Estratto scelto =>

•••

Il loro sarà un alternarsi di disillusioni e tenerezze, per la brutalità della vita e per qualche bel ricordo, con la rabbia che spesso ha il sopravvento, Myra la divina e Gatta la provocatoria si fronteggeranno, fino alla violenza di una colluttazione fisica, in questo gioco crudele che è anche una sorta di setting terapeutico in cui scandagliare i reciproci abissi di dolore e di desiderio, la comune fame di amore e la mistificazione, fino all’urlo finale di Gatta sulla sfondo della simulazione di un amplesso di Myra, poi il silenzio calerà il sipario.
Una drammaturgia senza intenti provocatori, lavoro di ricerca questo di Lucilla Lupaioli, in cui la realtà viene catturata e si esprime nei linguaggi carichi delle attrici, ora del corpo ora verbali, capaci di toccare “le corde più intime di un personaggio/persona” e di consegnare allo spettatore ferite umane che facciano meno male.
Le due porno-attrici, ognuna smaniosa di scappare dalle sue origini e con una personale idea di destino, restano abbarbicate ai propri dialetti, quasi a rimarcare una estraneità dal mondo di sfruttamento che le circonda, e comunque si abbandonano, recuperando autenticità mai del tutto compromesse. Trovarsi significherà riscoprire/coprire le nudità dei corpi con parole nuove e gesti smascheranti le finzione della loro quotidiana sessuale confidenzialità, ma servirà anche a scoperchiare le debolezze, facendole rivelare ‘familiari’ l’una all’altra, con tutto l’amore e la rabbia che si ha per le “cose di famiglia”.
Gatta e Myra non invertiranno la rotta della loro vita ma da questa ‘messa a nudo’ recupereranno la meraviglia e la sacralità del corpo, in un finale aperto ed ambiguo che è anche un punto di non ritorno, la consapevolezza infatti non lascerà nulla come prima, arrivando con irresistibile forza alle viscere ed al cuore, oltre che dei personaggi anche degli stessi spettatori.
Applauditissime le giovani interpreti, la veneta Anna Bellato/ Myra e l’attrice romana Michela Fabrizi/Gatta, di grande temperamento e tenuta scenica, hanno scavato i rispettivi personaggi con impronta espressionista, inchiodando con studiata gestualità lo spettatore in un altrove emotivo di indubbia provocazione e seduzione.
Già dirette dalla regista Lucilla Lupaioli, la Bellato nel 2007 in “Storie. Diario intimo fatto a pezzi” e la Fabrizi nel 2006 nel corto teatrale “Il Minotauro”, in questo allestimento interamente al femminile tutto sembra convergere, testo-regia-recitazione, per esprimere con forza la volontà di andare oltre le convenzioni di una realtà ciecamente limitante, per cogliere l’autenticità dell’essere attraverso l’energia di corpi che reclamano di essere raccontati quasi daccapo, nella loro “rivoluzione catartica e travolgente” quest’ultimo aspetto tra i motivi ispiratori della drammaturgia dell’autrice.

•••

La consegna =>
Aggiorna il brano della recensione dello spettacolo compreso tra "Applauditissime le giovani" e "provocazione e seduzione.", estremi inclusi, mettendo "talentuose" al posto di "giovani". Le voci provengono da una fonte diversa.

•••

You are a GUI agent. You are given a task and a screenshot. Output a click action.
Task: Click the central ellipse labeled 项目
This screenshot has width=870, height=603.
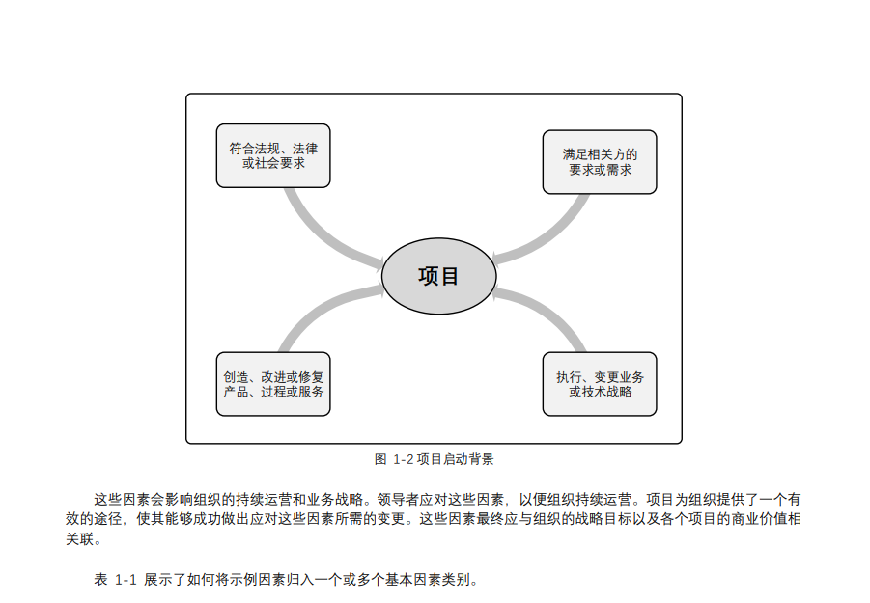pos(438,276)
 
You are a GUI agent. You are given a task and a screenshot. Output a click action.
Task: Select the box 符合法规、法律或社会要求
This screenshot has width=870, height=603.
pos(273,155)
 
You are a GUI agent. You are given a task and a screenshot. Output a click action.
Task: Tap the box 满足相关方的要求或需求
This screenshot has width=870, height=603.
pos(600,161)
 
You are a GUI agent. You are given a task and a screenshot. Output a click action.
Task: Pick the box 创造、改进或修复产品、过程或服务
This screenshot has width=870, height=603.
pos(273,384)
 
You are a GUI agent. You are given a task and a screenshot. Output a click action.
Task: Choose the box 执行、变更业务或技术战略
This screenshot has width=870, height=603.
pos(600,384)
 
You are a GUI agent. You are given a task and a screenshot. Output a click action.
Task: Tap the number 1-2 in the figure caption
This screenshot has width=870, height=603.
pos(404,459)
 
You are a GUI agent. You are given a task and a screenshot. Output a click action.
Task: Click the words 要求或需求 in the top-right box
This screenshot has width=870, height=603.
pos(600,170)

•••

Risposta =>
Applauditissime le talentuose interpreti, la veneta Anna Bellato/ Myra e l’attrice romana Michela Fabrizi/Gatta, di grande temperamento e tenuta scenica, hanno scavato i rispettivi personaggi con impronta espressionista, inchiodando con studiata gestualità lo spettatore in un altrove emotivo di indubbia provocazione e seduzione.